Charles in particular spent a lot of time working on feelings after his and Lydia’s trip to the Netherworld. While Delia took the shock and trauma of what happened as a wake up call to trust herself and work on better understanding those with different viewpoints, Charles used it to open himself to his fiancée and his daughter alike—and the effects were noticeable.

No, he still wasn’t great with the whole feelings thing. But he could talk to Lydia and listen without judgment. He could give Adam some encouragement and know when to back off when Barbara was annoyed and ruffle Beetlejuice’s hair when he noticed they had bad days. And he could be more candid with Delia than he’d been with anyone before, even Emily, as opening further and further up didn’t scare him like he’d expected as much as it just made him feel good.

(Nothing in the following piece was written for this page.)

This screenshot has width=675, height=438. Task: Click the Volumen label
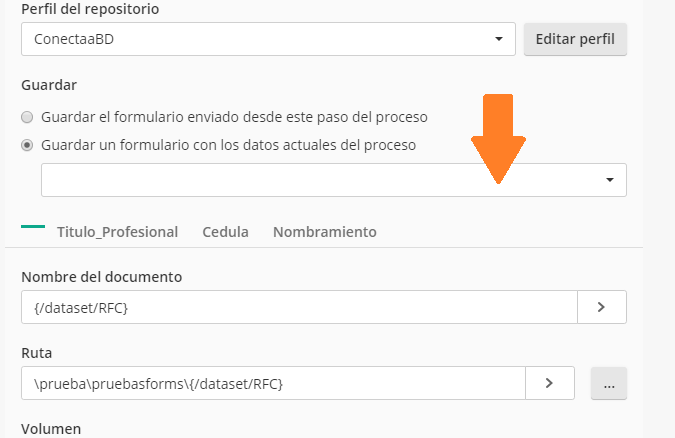[x=51, y=429]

As they’d hold each other on nights when Charles’ head was filled with investment deals that fell through and shook his confidence, or Delia’s nightmares woke with her feeling choked, they’d ground each other physically and then in blunt, Q&A-based honesty that cemented the foundation of their entire relationship.

“Hmm?”

“Ask me something, Charles. Anything.”

“Why didn’t you have Lydia call me? When you fell?” he asked quietly, squeezing her closer.

She sighed. “I didn’t fall Charles. I was not myself. And your busi-nass meeting was so—“

“So inconsequential!” his voice raised, but he adjusted the volume immediately. By the look on their friendly neighborhood demon’s face earlier, Charles was fairly sure Beetlejuice was monitoring the volume to _some_ degree while Delia was this skittish. Hopefully not a close degree though, considering what they had just been up to. 

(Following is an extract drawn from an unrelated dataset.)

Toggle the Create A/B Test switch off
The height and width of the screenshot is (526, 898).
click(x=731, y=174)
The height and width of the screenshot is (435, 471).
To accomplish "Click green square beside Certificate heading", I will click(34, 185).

“It was so inconsequential,” he repeated softer. “Compared to us. Compared to you.”

“It won’t happen again. But if...if it does. I’ll call.” She sighed. “Ask me something else.”

“Why haven’t you slept yet?” He could tell despite the hours she spent in bed, she hadn’t truly rested. 

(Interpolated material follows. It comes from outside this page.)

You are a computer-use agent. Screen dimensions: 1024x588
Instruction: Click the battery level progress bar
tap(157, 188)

“I’m afraid. Of what sleep will do to my ess-ance,” Delia said. “Nightmares are not relaxing.”

Charles held her tighter. “I’m sorry.” The silence was a little more unwanted, a little more vulnerable, so Charles did her a kindness by moving forward. “Your turn.”

Delia seemed relieved. “Are Barbara and Adam home yet?”

“I don’t think so. Lydia said they left this morning and haven’t been back yet.”

In truth, Lydia had mentioned offhandedly that she had not seen the Maitlands that day after Miss Argentina had apparently “summoned” them for something mandatory in the Netherworld.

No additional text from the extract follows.